What you should do – Return the lines exactly as they stand, from the first of the material through the line containing "This screenshot has width=966, height=1632.".

━━━━━━

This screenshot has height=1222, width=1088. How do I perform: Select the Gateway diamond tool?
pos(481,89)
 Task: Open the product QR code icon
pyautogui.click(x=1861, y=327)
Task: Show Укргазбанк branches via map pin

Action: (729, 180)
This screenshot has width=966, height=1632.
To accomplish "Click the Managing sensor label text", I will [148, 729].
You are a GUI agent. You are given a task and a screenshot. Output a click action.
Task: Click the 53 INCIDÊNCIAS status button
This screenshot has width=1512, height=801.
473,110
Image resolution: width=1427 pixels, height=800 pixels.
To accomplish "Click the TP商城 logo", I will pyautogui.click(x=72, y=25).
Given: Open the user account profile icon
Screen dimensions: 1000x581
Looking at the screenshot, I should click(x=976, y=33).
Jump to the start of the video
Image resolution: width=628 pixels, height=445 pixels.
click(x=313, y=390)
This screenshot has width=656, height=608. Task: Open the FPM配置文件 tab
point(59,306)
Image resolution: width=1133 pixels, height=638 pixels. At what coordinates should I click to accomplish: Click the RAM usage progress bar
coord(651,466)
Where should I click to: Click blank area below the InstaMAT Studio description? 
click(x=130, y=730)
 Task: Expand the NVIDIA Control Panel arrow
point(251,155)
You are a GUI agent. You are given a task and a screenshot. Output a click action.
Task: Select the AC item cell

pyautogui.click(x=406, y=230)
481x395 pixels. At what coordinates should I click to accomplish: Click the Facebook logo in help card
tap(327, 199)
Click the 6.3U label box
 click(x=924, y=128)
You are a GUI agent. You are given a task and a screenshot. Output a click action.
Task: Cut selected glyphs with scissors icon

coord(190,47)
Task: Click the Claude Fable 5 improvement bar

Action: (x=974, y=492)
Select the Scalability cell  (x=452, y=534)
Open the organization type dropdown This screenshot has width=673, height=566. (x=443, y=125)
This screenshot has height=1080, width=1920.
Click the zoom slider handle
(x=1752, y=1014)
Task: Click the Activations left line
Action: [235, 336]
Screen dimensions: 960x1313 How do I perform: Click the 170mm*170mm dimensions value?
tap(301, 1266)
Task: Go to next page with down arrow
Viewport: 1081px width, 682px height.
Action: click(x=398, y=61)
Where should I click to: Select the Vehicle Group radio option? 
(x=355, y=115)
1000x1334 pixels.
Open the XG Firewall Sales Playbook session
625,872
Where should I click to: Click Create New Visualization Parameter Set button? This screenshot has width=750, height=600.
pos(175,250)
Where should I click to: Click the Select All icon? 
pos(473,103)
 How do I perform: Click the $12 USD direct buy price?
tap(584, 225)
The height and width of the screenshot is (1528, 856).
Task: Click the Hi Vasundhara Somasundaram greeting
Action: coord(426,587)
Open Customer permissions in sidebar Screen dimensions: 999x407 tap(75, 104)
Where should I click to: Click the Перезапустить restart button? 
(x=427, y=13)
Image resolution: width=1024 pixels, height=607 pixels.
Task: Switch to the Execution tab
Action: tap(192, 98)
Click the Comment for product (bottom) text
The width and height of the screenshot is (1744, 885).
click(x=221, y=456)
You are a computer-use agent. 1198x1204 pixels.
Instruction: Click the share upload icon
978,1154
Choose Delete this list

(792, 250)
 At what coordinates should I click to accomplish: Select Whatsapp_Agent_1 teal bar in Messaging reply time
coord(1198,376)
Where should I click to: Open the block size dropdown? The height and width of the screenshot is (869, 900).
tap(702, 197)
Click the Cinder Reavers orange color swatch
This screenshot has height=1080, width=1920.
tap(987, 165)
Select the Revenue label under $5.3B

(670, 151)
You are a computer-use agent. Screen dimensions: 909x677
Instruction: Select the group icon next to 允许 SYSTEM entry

━━━━━━

Written answer –
This screenshot has height=1222, width=1088. How do I perform: Select the Gateway diamond tool?
pos(481,89)
 Task: Open the product QR code icon
pyautogui.click(x=1861, y=327)
Task: Show Укргазбанк branches via map pin

Action: (729, 180)
This screenshot has width=966, height=1632.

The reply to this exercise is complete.